The 6-Stage Customer Journey: Build an Experience That Creates Repeat Customers
The customer journey doesn't end at purchase - it begins there. 6 stages that break down the experience and show where customers fall through the cracks.
By Ligal Frish
The customer journey doesn't end at the purchase moment - it begins there. Yet most businesses focus only on the pre-purchase stages and ignore the rest. Here are 6 stages that map the full journey and show where customers fall through the cracks.
The customer journey has 6 stages: awareness, consideration, purchase, onboarding, ongoing service, and advocacy. Each stage has specific drop-off risks. Mapping the journey reveals where you lose customers - and fixing each stage delivers 20-40% LTV growth.
Stage 1: Awareness
First exposure to the brand. Channels: ads, social, content, word of mouth, search. Goal: become known to the right audience. Measurement: reach, impressions, brand search volume.
Stage 2: Consideration
The prospect actively evaluates you vs alternatives. Channels: website, content, reviews, conversations. Goal: differentiate clearly. Measurement: time on site, content downloads, comparison page visits.
Stage 3: Purchase
The decision moment. Goal: make purchase frictionless. Drop-off causes: complicated checkout, hidden costs, lack of trust signals, slow response time. Measurement: conversion rate, AOV.

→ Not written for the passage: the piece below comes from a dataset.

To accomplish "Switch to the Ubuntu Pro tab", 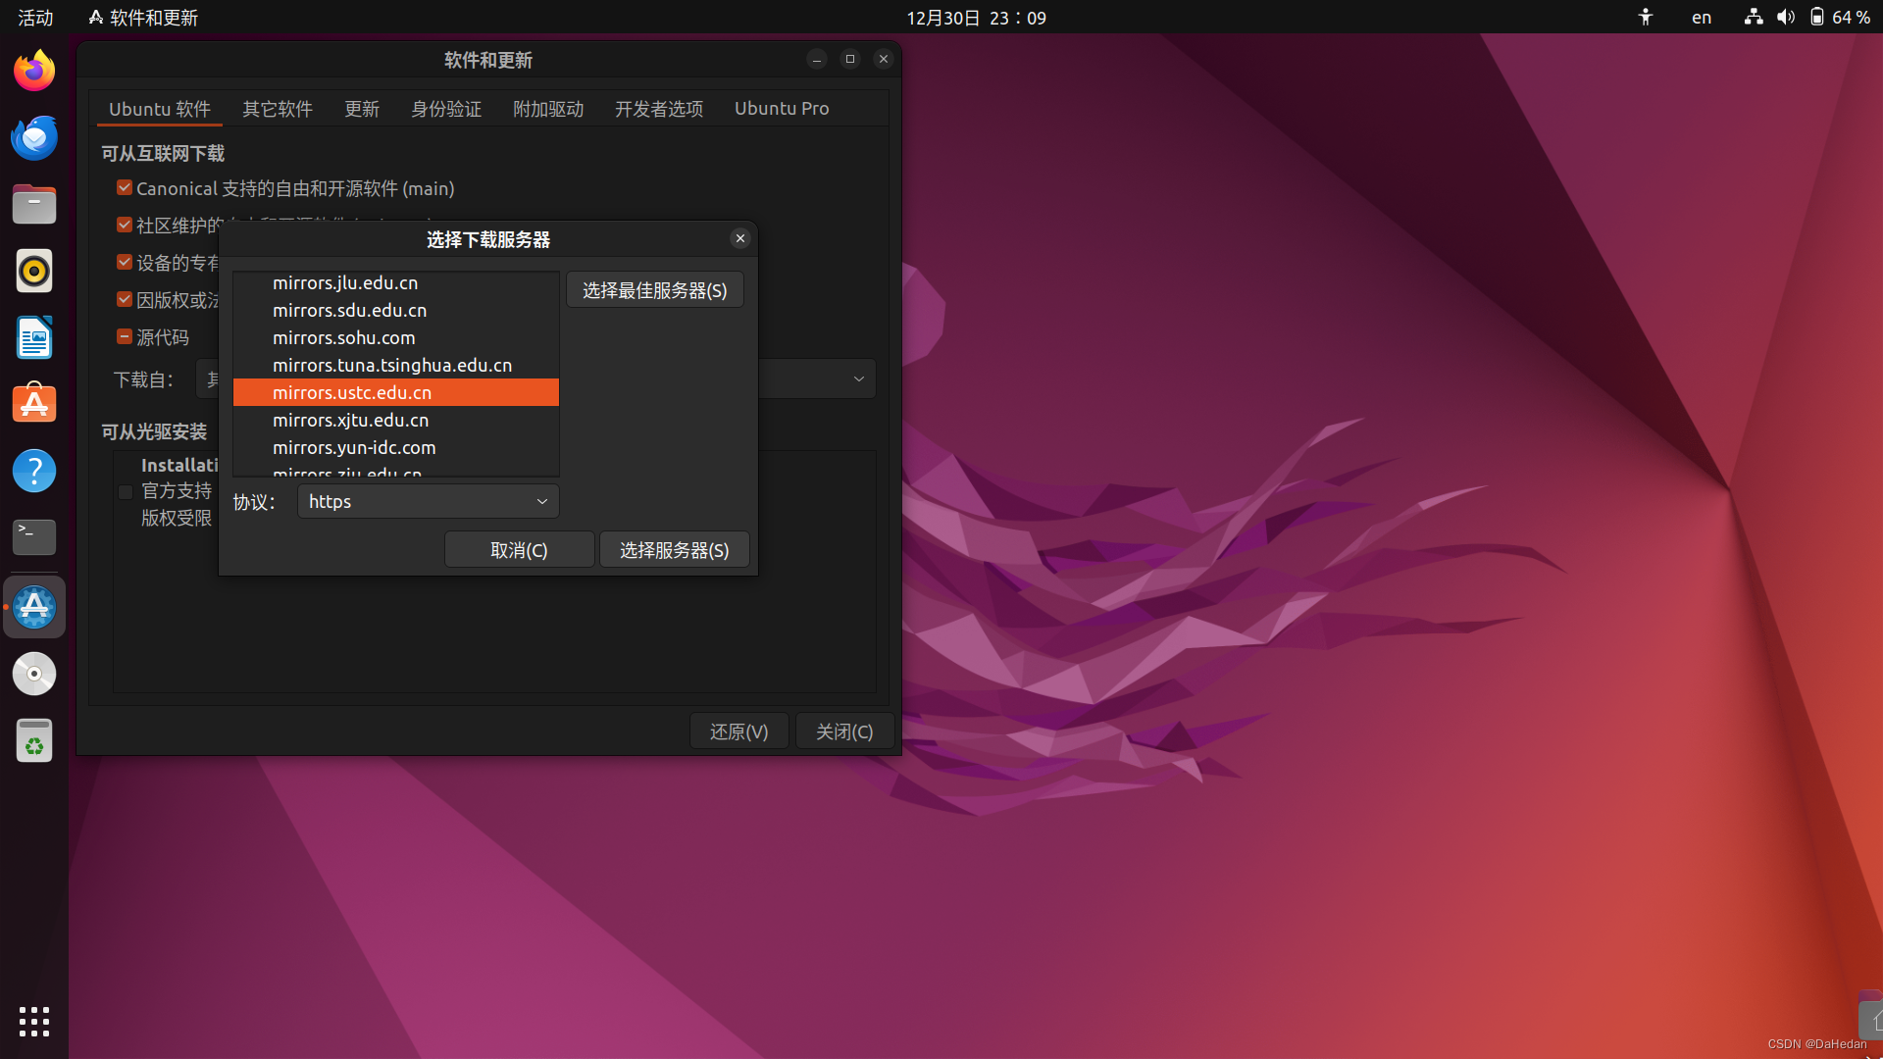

Stage 4: Onboarding (first 30 days post-purchase)
The most ignored stage - and the most critical. Customer either succeeds or churns based on what happens here. Goal: deliver first value as fast as possible. Measurement: activation rate, time to first value, NPS at 30 days.
Stage 5: Ongoing service
The long relationship period. Goal: continuous value delivery and proactive support. Measurement: retention rate, support ticket volume, customer satisfaction.
Stage 6: Advocacy
The customer becomes an active brand promoter - referrals, reviews, case studies. Goal: convert satisfied customers into advocates. Measurement: NPS, referrals, review count.
How to map your own journey
Take a sheet. For each stage, write: what the customer experiences, the touchpoints, the metric, and the drop-off cause. 60-90 minutes of work. The picture that emerges shows where to focus first.
Common drop-off points
Stage 2-3: lack of trust signals. Fix: case studies, reviews, guarantees.
Stage 3-4: weak onboarding. Fix: structured first-week plan.
Stage 4-5: customer doesn't see value within 30 days. Fix: clear milestones, proactive check-ins.
Stage 5-6: customer satisfied but not asked to advocate. Fix: structured referral request after success moment.